**What the task requires:** Everything from the line holding "Given: Open problem" to the last line of the material below must be retyped exactly, minus any pictures.

::::::

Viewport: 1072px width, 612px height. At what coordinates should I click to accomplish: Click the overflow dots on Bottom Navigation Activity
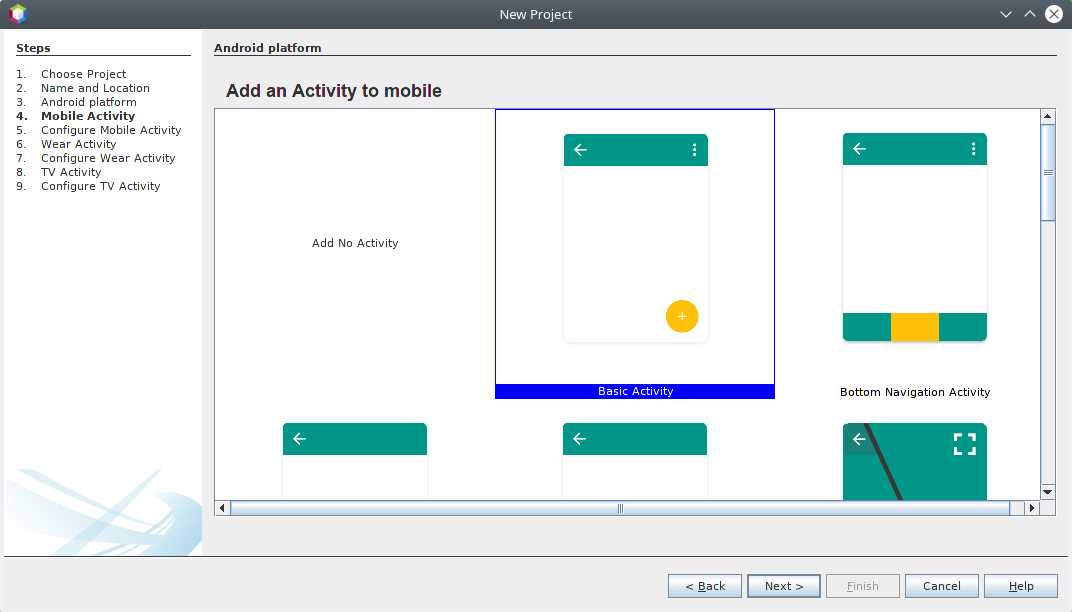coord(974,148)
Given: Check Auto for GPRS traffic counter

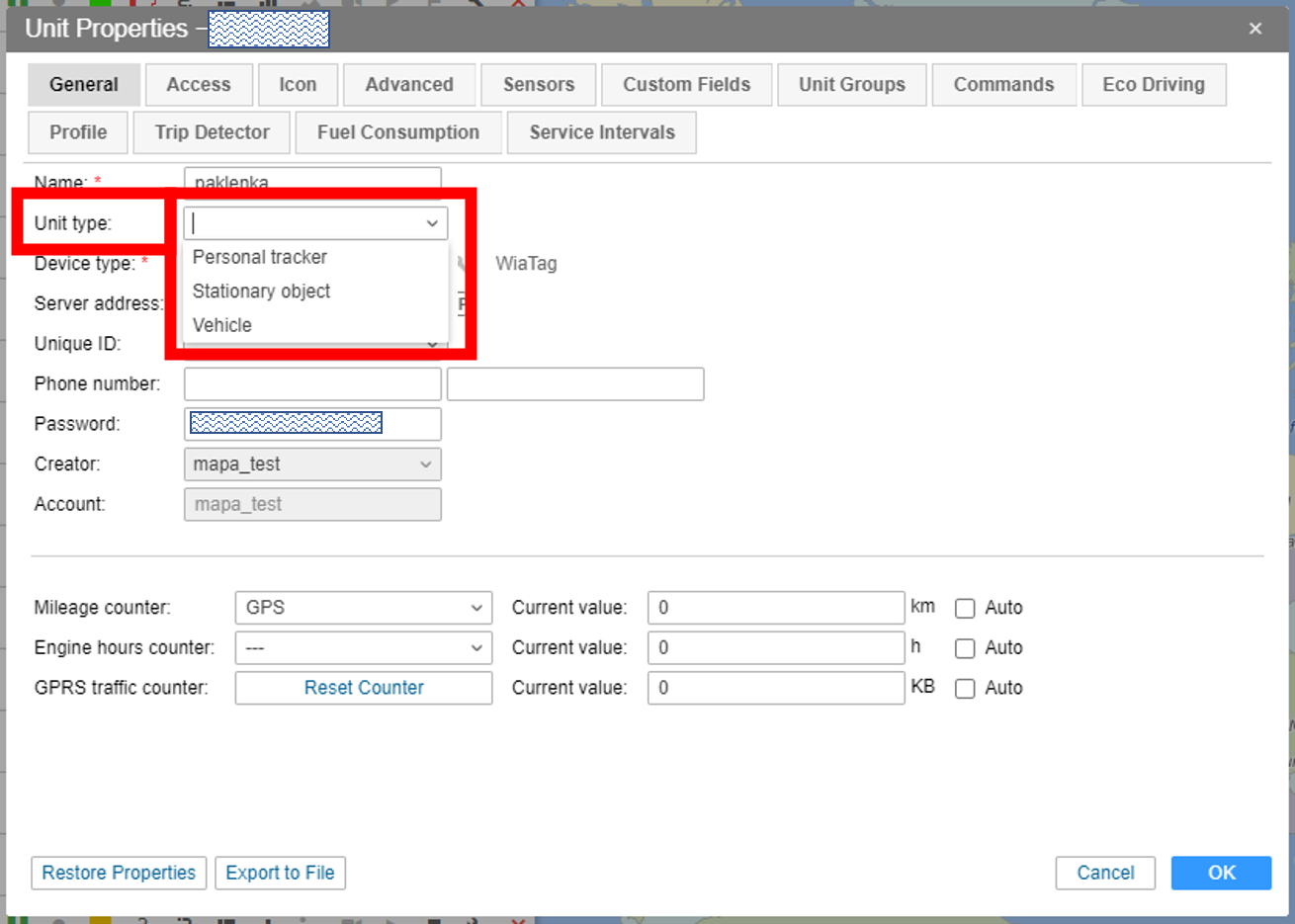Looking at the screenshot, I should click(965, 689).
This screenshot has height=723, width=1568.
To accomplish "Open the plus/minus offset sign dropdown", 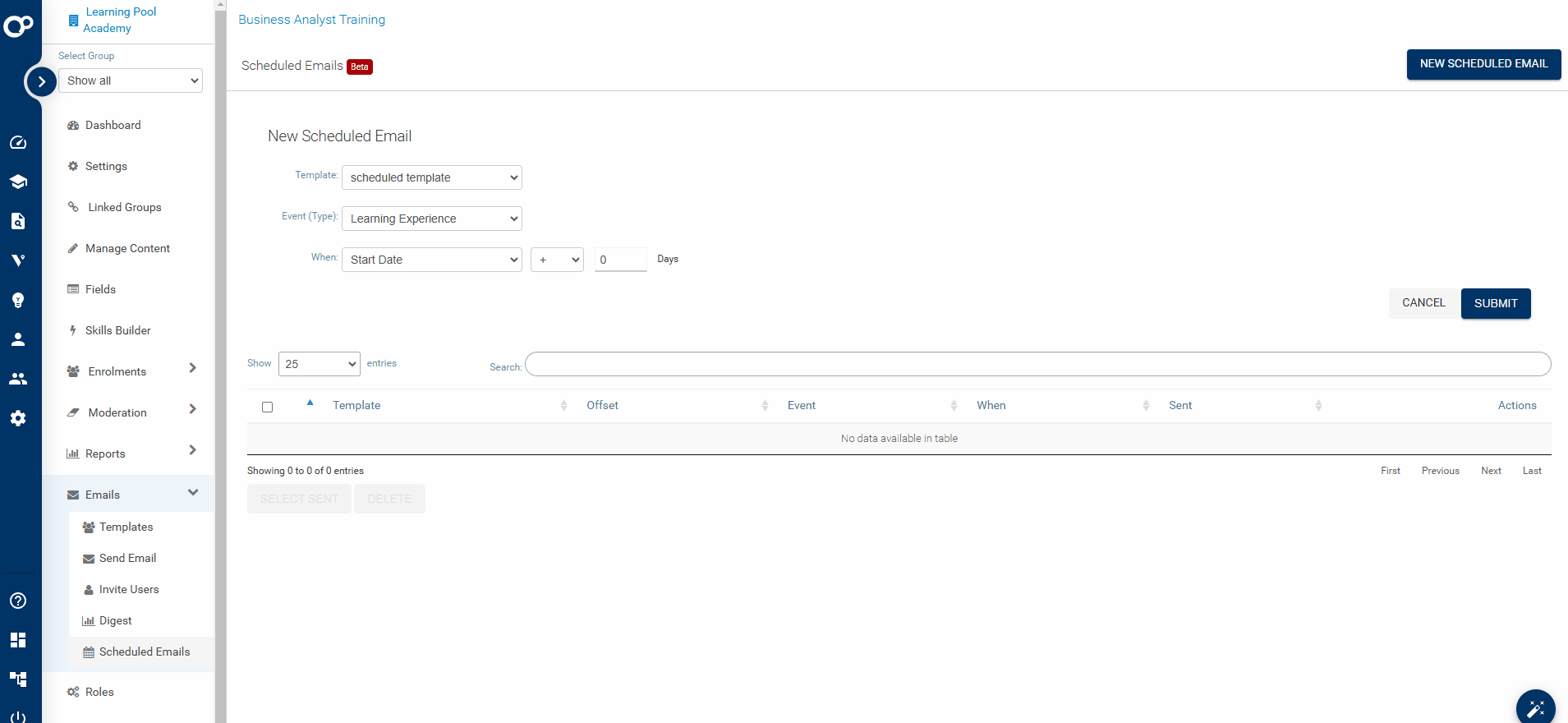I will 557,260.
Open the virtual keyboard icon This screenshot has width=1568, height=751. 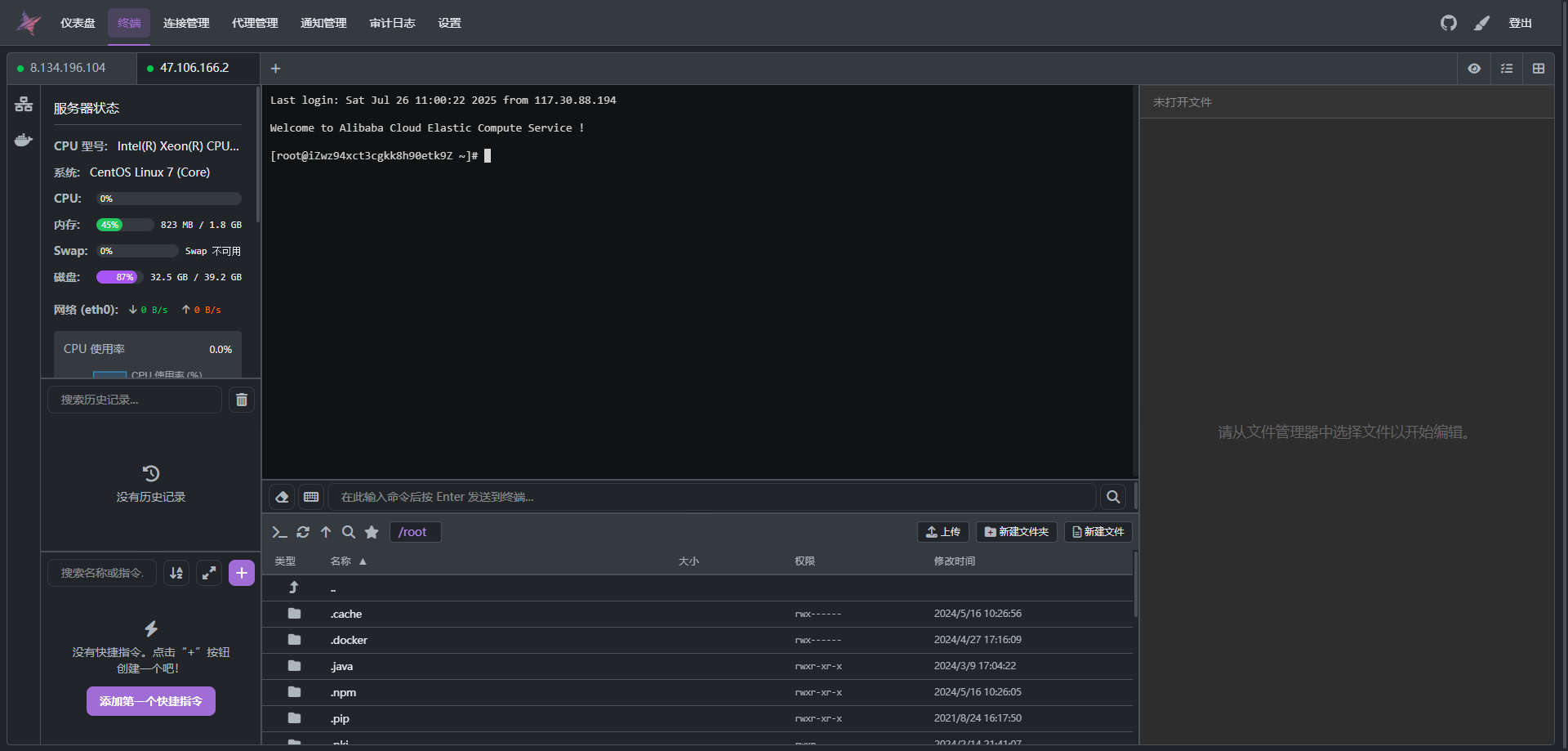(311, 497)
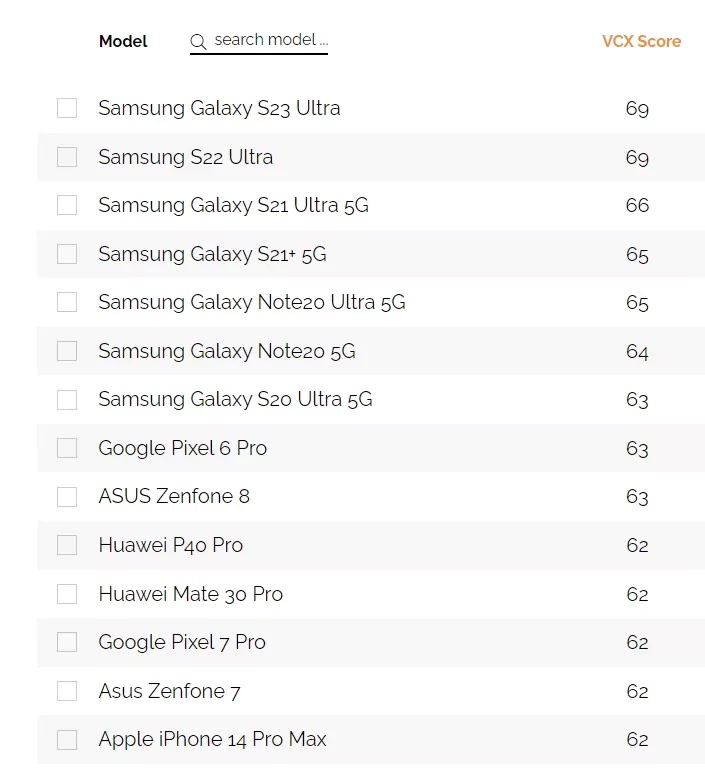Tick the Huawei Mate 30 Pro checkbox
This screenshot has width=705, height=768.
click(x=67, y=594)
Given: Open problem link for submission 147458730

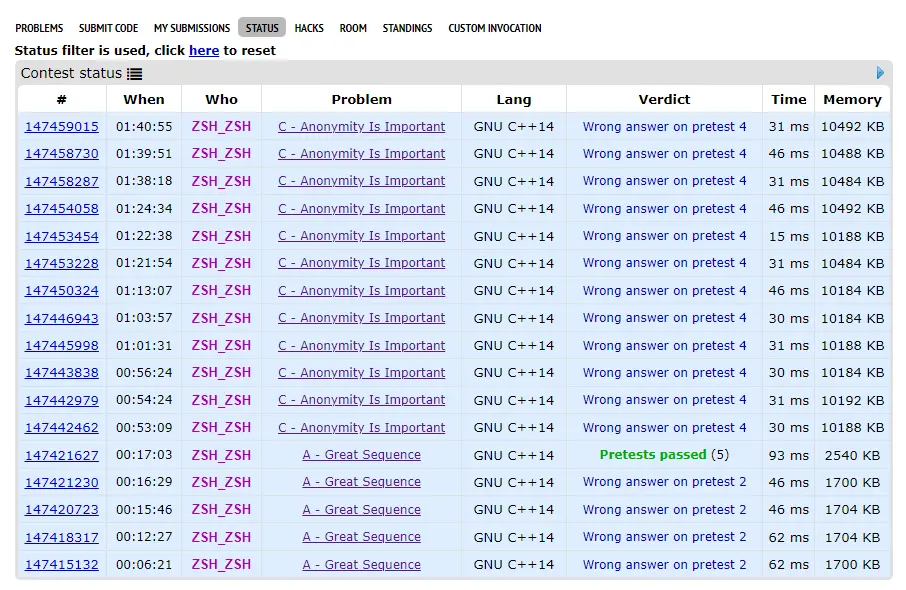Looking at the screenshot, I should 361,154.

::::::

**Solution for this task:**
Given: Open problem link for submission 147458730

Looking at the screenshot, I should 361,154.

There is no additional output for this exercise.